[INSTRUCTIONS FOR THE TASK]: Starting at the first line of the listing below, repeat each line exactly until the line containing "The height and", which you include. Leave out pictures.
RECORDS FOR THE EXERCISE section start
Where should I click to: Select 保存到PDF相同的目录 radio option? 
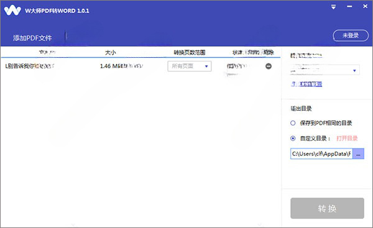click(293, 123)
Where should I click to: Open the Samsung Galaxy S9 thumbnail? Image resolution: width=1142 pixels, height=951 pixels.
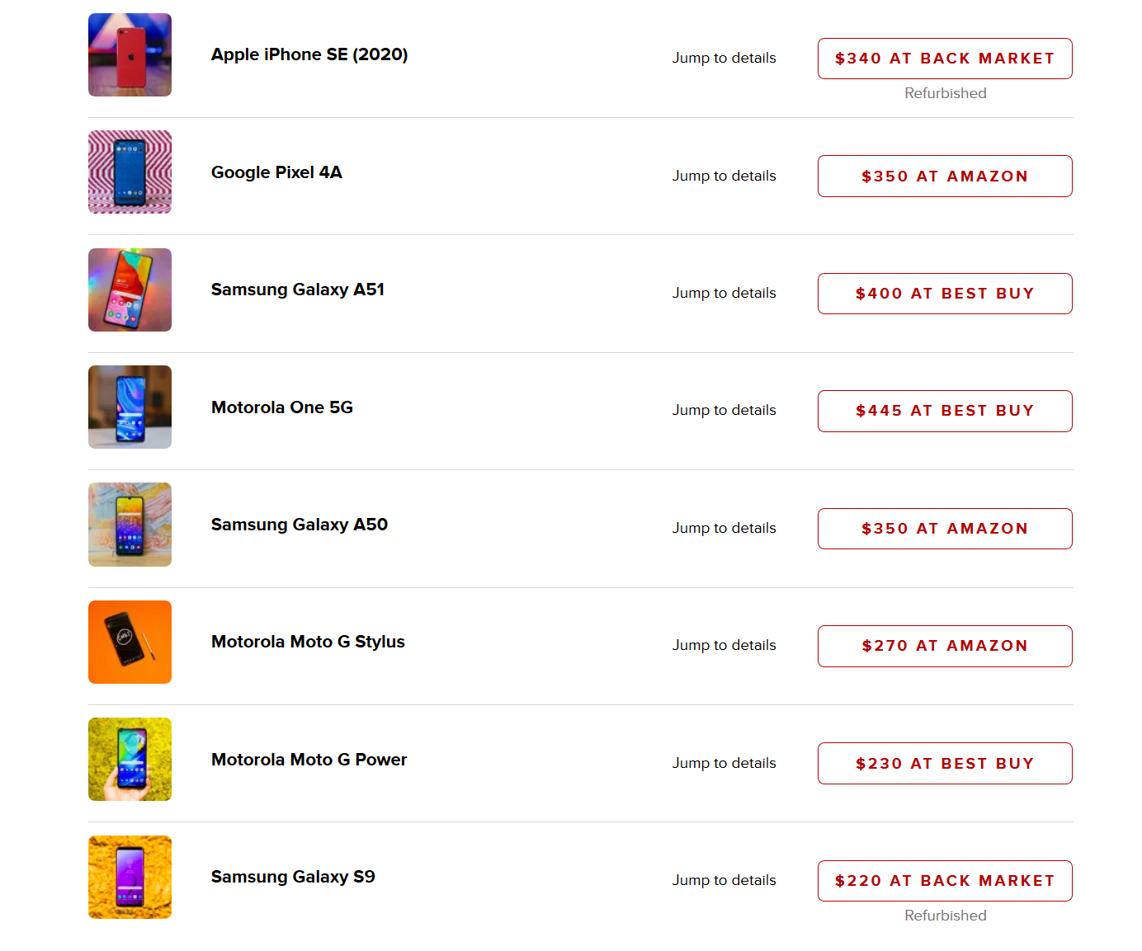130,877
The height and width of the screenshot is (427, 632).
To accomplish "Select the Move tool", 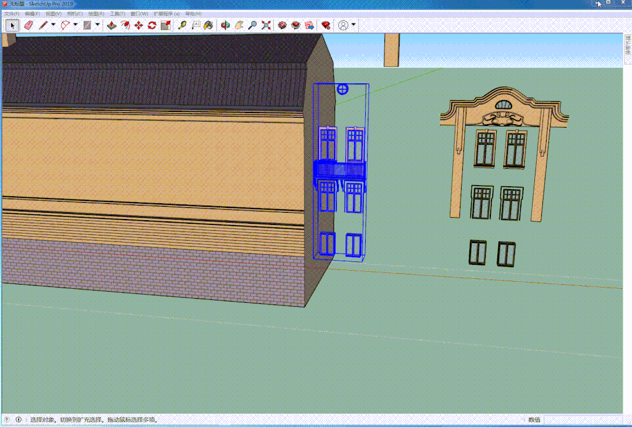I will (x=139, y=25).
RECORDS FOR THE EXERCISE section end
[REPLY]:
Where should I click to: Select 保存到PDF相同的目录 radio option? 
click(293, 123)
Where should I click to: Open the Samsung Galaxy S9 thumbnail? Image resolution: width=1142 pixels, height=951 pixels.
130,877
The height and width of the screenshot is (427, 632).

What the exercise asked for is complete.